SpaceX to the rescue of NASA's Mars mission?

NASA Office of IG highlights serious concerns about the sample return mission sustainability
An representational image showing a concept for multiple robots that would team up to ferry to Earth samples. — NASA
An representational image showing a concept for multiple robots that would team up to ferry to Earth samples. — NASA

Mars sample return, a vital NASA project in the quest for life beyond Earth, is in peril. NASA sample return funding has grown from $5 billion to more than $11 billion, and the sample return date may be pushed back from the end of this decade to 2040.

The mission would be the first to attempt to return rock samples from Mars to Earth so that scientists could examine them for evidence of previous life.

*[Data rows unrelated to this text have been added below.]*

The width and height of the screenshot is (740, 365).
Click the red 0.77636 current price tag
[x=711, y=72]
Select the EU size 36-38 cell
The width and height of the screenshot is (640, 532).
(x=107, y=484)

During a news conference on April 15, NASA Administrator Bill Nelson stated that the mission as it is now envisaged is both expensive and sluggish. NASA offered commercial businesses a month to submit plans for returning the samples in a faster and more inexpensive manner.

In addition, Mars is the closest and greatest site to look for life beyond Earth, and if NASA's ambitious mission fails, scientists will miss out on the opportunity to learn much more about the red planet.

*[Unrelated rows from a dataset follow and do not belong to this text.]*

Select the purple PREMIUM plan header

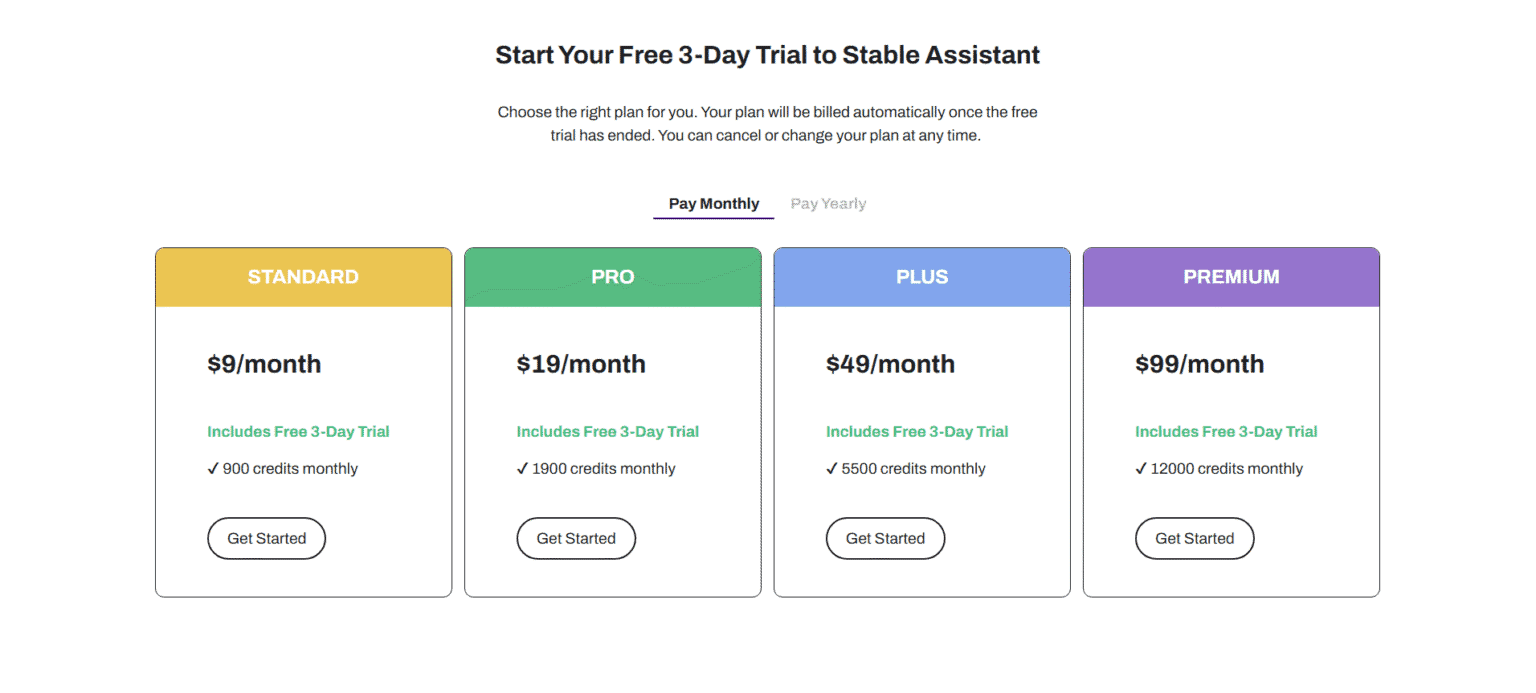pyautogui.click(x=1231, y=277)
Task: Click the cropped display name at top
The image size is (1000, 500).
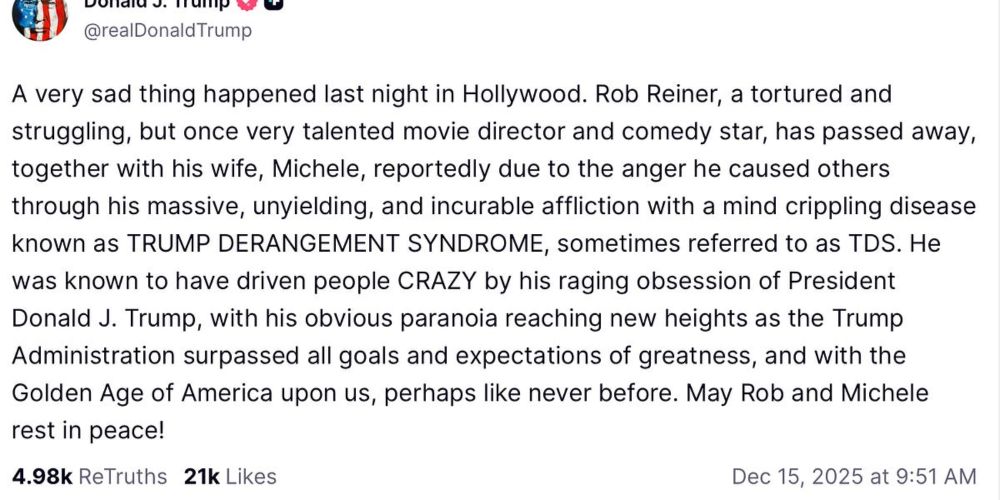Action: [x=157, y=4]
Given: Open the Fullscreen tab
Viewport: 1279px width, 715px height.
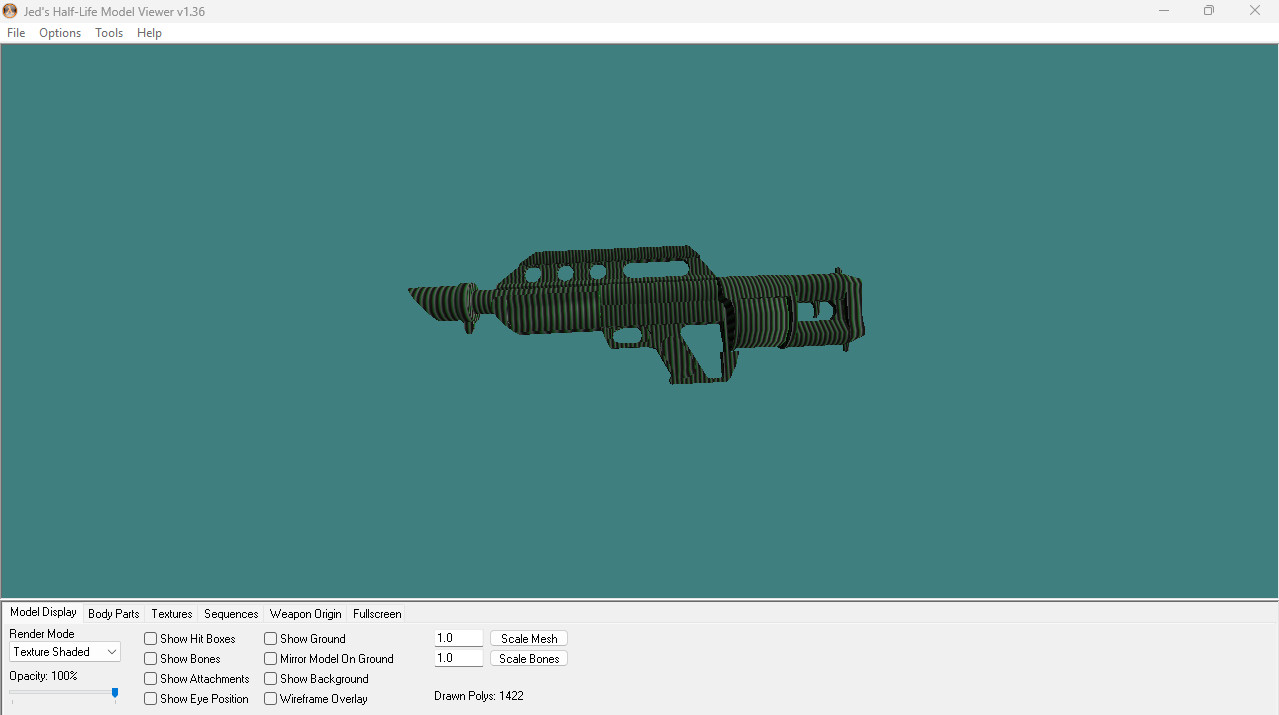Looking at the screenshot, I should click(x=377, y=614).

Read more: Earth under solar siege — ‘Extreme’ geomagnetic storm threatens blackouts, satellite disruptions

The livability of Mars

The first NASA flights to reach Mars' surface in 1976 revealed the planet as a freezing desert, inhospitable without a thick atmosphere to protect life from the Sun's UV radiation.

However, research undertaken over the last decade suggests that the Earth may have been significantly warmer and wetter several billion years ago.

Moreover, the Curiosity and Perseverance rovers have both demonstrated that the planet's early environment was favourable for microbial life.

They discovered the molecular building elements of Mars life and evidence of surface water in the distant past. Curiosity, which arrived on Mars in 2012, is still operational; its twin, Perseverance, which landed in 2021, will play an important part in the NASA sample return mission.

Why astronomers desire Mars samples

NASA initially probed for life in a Martian rock in 1996. Scientists claimed to have found minuscule remains of bacteria in the Martian meteorite ALH84001.

This meteorite, a chunk of Mars, crashed in Antarctica 13,000 years ago and was found in 1984.

However, scientists debated on whether the meteorite had ever harboured biology, and most scientists now think that there is insufficient evidence to conclude that the rock includes fossils.

Hundreds of Martian meteorites have been discovered on Earth during the last 40 years. They are free samples that fell to Earth, whereas, studying them may seem obvious, scientists have no idea where these meteorites originated on Mars.

In addition, collisions blasted them off the planet's surface, and such violent events might easily destroy or alter delicate signs of life in the rock.

There is no replacement for returning samples from a location known to have previously supported life. As a result, the government is facing a $700 million cost per ounce, making these samples the most costly material ever collected.

Read more: Boeing proposes SLS rocket for Mars sample return, but at what cost?

A compelling and complex mission

Perseverance has gathered approximately two dozen rock and soil samples and deposited them on the bottom of the Jezero Crater, a place that was previously flooded and might have supported life.

Moreover, the US Mars rover deposits the samples into test tube-sized containers. After filling all of the sample tubes, the rover will collect them and transport them to the location where NASA's sample retrieval lander will land. The sample retrieval lander has a rocket to propel the samples into orbit around Mars.

However, the European Space Agency has developed an Earth Return Orbiter that will rendezvous with the rocket in orbit and collect the basketball-sized sample container.

The samples will subsequently be automatically packed in a biocontainment device and transported to an Earth entry capsule as part of the Earth Return Orbiter. Following the lengthy journey home, the entrance capsule will drop to the Earth's surface.

In addition, this mission's complicated choreography, which includes a US Mars rover, a lander, a rocket, an orbiter, and two space agencies working together, is unprecedented. It is the cause of the soaring budget and the delayed timetable.

Read more: What happens when you fall into a black hole?

Sample return breaks the bank

Mars sample return funding has punched a hole in NASA's budget, jeopardising future missions that require financing. The Jet Propulsion Laboratory, the NASA centre that oversees the project, recently laid off nearly 500 staff.

The layoffs were most likely prompted in part by the Mars Sample Return budget, but they also stemmed from the Jet Propulsion Laboratory's overburdened plate of planetary missions and budget cuts.

An independent review board study and a report from the NASA Office of Inspector General highlighted serious concerns about the sample return mission sustainability. These assessments assessed the mission's design as unnecessarily complicated, citing inflation, supply chain concerns, and unrealistic cost and schedule forecasts.

NASA is said to be under criticism from Congress. For fiscal year 2024, the Senate Appropriations Committee reduced NASA's planetary research budget by more than half a billion dollars. If NASA fails to keep costs under control, the project may be cancelled entirely.